(Data shown Opens)
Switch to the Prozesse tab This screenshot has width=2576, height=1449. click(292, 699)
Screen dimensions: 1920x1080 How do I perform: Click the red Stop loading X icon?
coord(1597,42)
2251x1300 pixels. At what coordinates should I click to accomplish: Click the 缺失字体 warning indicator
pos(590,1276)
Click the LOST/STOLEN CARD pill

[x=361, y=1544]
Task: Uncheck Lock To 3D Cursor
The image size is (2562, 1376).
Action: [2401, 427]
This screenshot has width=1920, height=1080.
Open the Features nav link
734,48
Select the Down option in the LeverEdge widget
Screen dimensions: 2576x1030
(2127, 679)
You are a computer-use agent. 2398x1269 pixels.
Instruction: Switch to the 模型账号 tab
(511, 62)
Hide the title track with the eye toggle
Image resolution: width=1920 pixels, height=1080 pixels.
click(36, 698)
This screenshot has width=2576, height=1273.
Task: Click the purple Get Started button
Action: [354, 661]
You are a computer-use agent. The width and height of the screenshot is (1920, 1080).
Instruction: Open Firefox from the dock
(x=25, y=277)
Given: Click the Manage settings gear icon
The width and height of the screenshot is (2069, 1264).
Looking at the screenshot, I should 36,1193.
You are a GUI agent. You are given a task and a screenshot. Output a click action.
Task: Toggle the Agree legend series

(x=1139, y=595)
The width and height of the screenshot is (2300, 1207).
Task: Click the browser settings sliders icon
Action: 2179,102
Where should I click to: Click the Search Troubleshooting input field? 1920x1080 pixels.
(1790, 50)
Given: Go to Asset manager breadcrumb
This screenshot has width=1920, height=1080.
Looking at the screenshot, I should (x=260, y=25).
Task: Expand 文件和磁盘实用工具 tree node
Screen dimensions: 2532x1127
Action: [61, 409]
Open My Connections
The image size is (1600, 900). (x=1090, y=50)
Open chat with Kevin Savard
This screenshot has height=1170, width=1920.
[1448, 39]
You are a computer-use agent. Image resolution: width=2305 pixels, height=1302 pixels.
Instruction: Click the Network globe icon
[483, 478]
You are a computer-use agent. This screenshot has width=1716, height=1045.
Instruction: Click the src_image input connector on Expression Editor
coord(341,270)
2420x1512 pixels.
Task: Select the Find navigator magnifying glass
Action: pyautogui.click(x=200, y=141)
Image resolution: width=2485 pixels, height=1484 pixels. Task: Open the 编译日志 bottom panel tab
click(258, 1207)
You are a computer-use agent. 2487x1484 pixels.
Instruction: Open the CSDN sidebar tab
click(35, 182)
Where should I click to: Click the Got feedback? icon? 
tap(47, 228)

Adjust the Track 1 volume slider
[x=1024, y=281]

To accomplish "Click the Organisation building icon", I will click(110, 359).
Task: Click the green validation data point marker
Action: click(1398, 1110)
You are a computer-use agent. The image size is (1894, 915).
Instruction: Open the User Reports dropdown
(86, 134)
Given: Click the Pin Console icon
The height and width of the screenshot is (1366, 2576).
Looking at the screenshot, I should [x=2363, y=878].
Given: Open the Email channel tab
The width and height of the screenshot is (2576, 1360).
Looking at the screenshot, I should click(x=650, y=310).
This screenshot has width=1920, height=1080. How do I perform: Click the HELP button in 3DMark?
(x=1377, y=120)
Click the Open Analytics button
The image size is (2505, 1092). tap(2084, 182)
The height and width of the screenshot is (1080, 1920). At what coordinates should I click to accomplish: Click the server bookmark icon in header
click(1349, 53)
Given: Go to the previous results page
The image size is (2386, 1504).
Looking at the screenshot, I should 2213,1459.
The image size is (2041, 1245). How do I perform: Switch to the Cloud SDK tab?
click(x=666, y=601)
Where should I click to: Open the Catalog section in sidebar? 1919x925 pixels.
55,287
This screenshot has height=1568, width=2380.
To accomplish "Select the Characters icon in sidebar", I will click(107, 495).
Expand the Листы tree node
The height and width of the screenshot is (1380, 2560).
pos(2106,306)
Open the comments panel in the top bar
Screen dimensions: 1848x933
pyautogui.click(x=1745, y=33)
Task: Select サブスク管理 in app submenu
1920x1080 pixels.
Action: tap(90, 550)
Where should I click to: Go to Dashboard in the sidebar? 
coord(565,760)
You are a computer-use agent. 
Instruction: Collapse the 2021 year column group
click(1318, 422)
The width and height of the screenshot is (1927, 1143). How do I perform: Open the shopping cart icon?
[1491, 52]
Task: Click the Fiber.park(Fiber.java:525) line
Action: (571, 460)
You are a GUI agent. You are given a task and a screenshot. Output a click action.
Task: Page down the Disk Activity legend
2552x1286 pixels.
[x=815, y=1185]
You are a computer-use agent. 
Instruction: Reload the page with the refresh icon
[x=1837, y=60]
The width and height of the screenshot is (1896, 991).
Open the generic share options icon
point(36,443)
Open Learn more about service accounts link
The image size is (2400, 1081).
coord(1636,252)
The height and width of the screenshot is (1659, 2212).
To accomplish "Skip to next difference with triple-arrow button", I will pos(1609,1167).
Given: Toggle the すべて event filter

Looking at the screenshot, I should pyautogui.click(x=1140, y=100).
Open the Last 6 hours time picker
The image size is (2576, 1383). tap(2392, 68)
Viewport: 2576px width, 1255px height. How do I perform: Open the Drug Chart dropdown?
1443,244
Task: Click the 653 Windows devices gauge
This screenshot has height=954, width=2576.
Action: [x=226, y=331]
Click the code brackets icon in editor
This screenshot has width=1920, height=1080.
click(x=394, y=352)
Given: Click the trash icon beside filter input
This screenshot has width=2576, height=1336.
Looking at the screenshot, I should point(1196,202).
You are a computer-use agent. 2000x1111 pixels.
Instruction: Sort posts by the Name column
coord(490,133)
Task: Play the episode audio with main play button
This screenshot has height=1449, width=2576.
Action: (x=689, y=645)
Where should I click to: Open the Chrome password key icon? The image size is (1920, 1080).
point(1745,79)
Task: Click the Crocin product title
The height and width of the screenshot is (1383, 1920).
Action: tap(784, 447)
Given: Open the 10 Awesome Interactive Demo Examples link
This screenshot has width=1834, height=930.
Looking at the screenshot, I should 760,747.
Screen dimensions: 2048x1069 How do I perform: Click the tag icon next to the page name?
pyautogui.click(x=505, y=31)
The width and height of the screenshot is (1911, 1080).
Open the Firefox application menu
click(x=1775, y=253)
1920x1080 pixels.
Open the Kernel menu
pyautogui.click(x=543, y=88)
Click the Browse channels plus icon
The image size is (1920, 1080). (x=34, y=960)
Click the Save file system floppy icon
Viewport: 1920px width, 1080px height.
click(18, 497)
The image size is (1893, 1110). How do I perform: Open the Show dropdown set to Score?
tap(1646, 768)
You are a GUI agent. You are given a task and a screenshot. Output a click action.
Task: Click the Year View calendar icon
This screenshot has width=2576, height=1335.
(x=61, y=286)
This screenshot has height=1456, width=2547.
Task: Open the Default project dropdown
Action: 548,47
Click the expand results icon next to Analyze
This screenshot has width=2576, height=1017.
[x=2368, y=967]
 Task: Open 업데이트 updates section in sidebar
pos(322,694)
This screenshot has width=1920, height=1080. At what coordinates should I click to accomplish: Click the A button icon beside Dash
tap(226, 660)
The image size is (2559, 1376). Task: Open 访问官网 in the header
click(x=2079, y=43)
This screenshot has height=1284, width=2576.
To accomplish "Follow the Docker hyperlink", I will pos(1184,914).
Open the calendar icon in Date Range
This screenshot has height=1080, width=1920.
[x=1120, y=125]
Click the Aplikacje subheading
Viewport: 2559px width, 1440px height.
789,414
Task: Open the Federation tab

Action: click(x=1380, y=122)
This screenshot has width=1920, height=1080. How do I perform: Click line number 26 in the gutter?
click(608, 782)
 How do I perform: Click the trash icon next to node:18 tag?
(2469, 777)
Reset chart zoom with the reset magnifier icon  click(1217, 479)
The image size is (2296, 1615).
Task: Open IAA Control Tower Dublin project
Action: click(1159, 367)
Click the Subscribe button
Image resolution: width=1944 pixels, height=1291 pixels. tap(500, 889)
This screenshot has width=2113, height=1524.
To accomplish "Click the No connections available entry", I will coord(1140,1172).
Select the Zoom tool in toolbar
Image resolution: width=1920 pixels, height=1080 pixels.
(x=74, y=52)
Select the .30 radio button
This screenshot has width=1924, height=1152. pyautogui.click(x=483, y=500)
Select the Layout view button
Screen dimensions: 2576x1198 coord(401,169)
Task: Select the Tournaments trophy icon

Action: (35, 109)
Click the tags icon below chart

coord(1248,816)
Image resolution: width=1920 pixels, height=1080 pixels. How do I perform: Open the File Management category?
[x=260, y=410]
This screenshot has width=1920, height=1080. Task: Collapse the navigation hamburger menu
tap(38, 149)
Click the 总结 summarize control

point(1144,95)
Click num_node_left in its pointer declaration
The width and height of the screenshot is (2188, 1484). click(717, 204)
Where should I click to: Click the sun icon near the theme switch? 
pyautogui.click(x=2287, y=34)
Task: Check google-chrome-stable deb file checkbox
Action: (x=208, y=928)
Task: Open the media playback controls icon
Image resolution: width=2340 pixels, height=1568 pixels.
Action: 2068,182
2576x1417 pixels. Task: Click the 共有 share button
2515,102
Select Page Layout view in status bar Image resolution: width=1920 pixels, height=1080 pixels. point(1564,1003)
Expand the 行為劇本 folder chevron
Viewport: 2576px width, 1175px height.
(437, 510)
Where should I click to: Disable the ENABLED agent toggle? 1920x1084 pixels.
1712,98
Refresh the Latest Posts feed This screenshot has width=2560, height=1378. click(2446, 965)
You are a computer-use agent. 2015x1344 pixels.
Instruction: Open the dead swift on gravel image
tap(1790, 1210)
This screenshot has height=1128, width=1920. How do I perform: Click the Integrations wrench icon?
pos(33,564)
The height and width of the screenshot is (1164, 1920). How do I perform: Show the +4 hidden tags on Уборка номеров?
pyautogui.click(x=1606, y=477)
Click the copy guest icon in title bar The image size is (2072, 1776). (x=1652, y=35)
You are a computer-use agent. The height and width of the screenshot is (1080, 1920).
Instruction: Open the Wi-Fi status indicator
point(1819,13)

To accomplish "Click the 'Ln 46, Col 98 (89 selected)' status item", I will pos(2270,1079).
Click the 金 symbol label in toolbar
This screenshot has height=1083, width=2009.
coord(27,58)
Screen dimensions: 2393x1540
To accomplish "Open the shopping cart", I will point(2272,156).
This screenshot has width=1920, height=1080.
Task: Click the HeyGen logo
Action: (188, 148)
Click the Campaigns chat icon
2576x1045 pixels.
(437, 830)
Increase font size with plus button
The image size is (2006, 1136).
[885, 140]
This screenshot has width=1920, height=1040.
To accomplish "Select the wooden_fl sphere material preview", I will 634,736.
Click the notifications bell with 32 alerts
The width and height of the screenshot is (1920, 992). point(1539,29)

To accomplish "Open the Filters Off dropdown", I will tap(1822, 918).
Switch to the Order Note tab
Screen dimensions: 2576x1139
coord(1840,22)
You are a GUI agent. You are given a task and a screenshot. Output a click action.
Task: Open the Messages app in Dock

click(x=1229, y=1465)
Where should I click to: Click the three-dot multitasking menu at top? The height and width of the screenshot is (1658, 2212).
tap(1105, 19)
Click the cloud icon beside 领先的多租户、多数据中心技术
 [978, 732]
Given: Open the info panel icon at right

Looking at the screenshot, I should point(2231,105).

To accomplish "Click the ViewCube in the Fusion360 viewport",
(Data shown Closes)
▸ **Goal of the exercise**
Some of the data mentions "results". Copy every line where it does.

▸ **Response to this exercise**
Given: Go to the previous results page
Click the expand results icon next to Analyze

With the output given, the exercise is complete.